* **Problem description**: Find all the lines in the material below with the word "Open", and copy them.

== Segment start ==

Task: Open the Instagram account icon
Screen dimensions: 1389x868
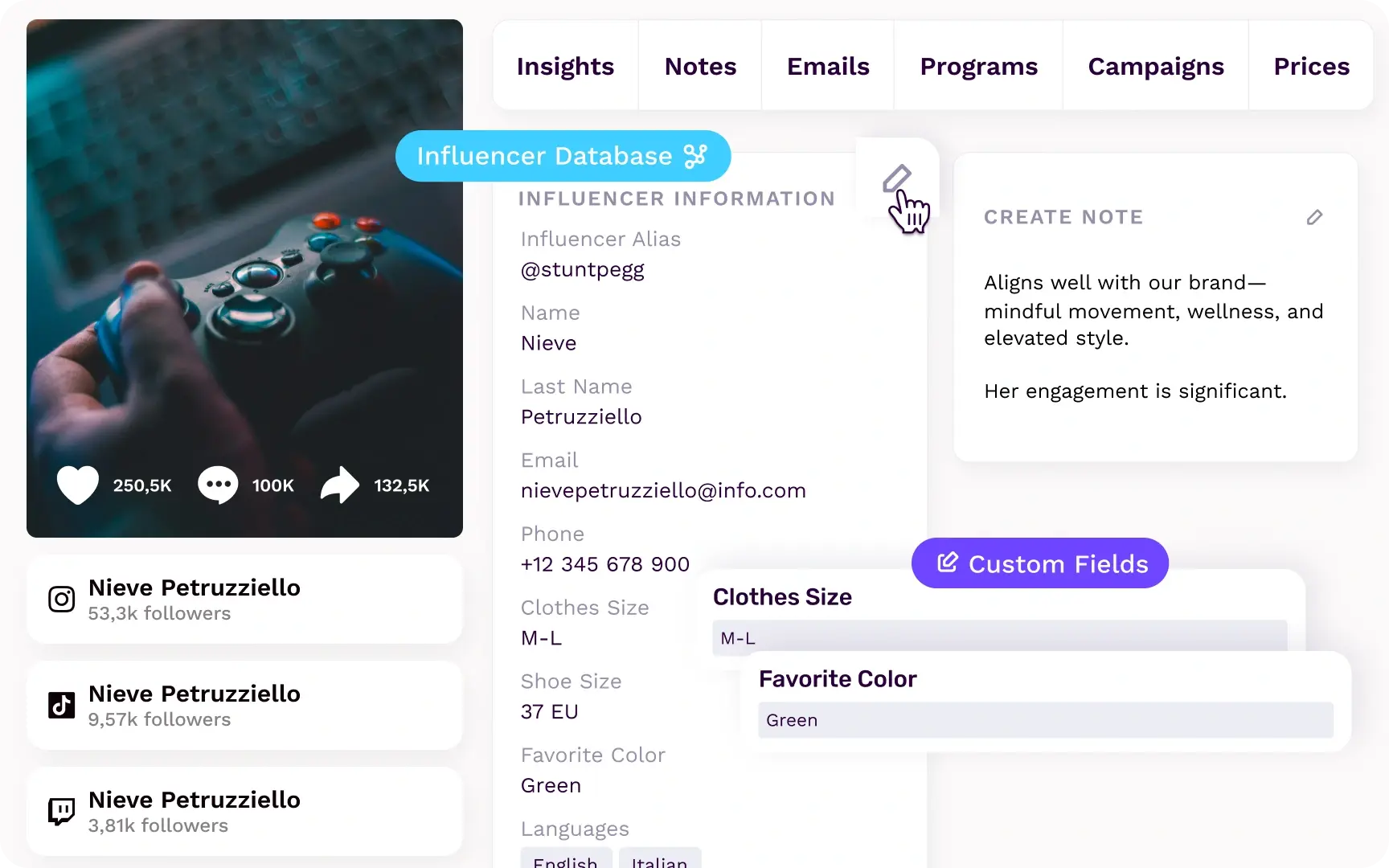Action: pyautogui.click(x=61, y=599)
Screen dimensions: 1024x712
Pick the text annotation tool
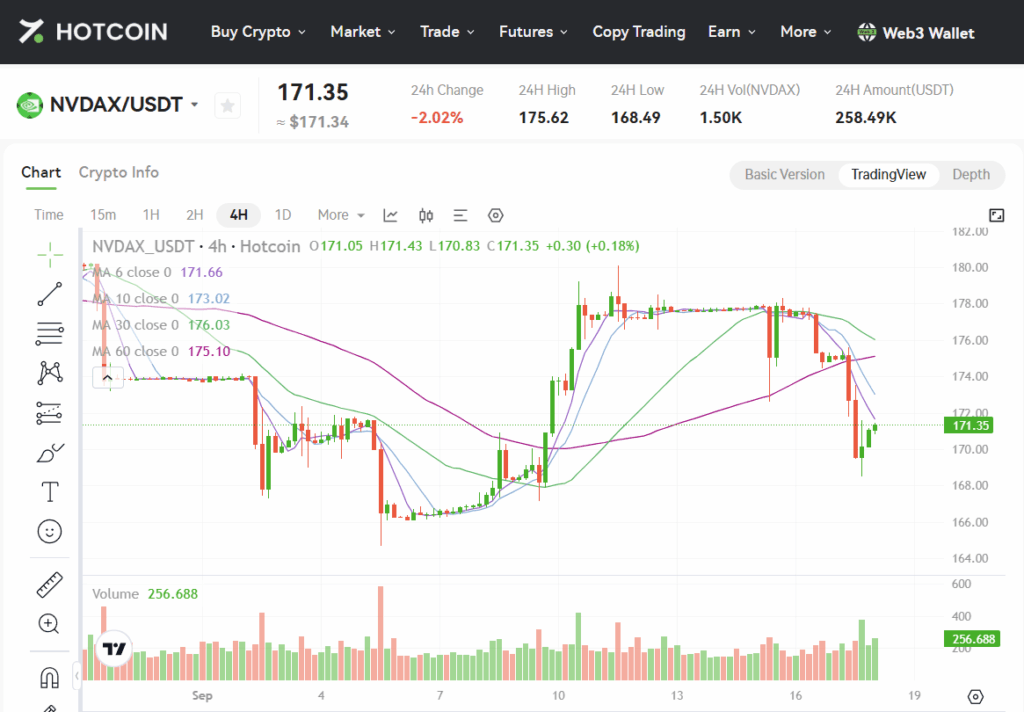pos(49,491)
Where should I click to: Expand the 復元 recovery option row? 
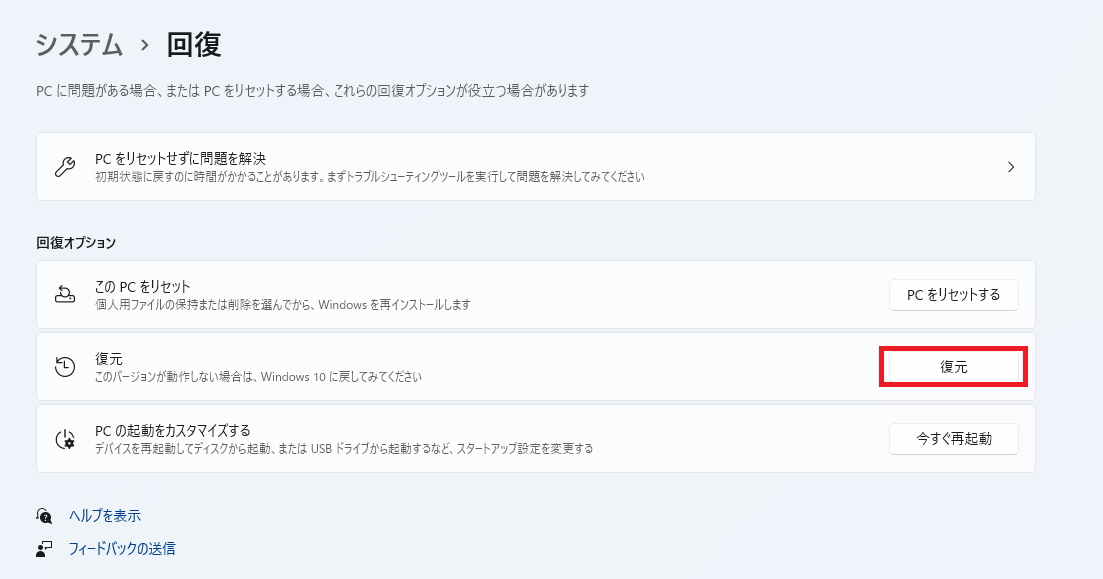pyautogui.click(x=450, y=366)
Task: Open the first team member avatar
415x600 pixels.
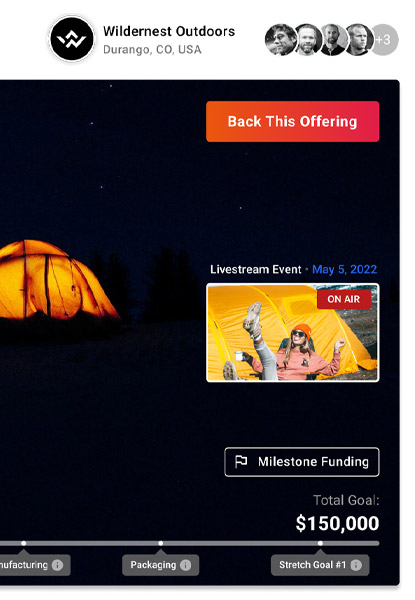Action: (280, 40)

== Segment end ==
== Segment start ==

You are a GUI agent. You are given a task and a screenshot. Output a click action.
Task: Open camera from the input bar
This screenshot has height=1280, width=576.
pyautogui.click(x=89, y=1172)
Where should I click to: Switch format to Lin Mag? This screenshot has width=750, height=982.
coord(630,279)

== Segment end ==

* **Response to this task**:
Task: Open the Instagram account icon
Task: Open the first team member avatar
Task: Open camera from the input bar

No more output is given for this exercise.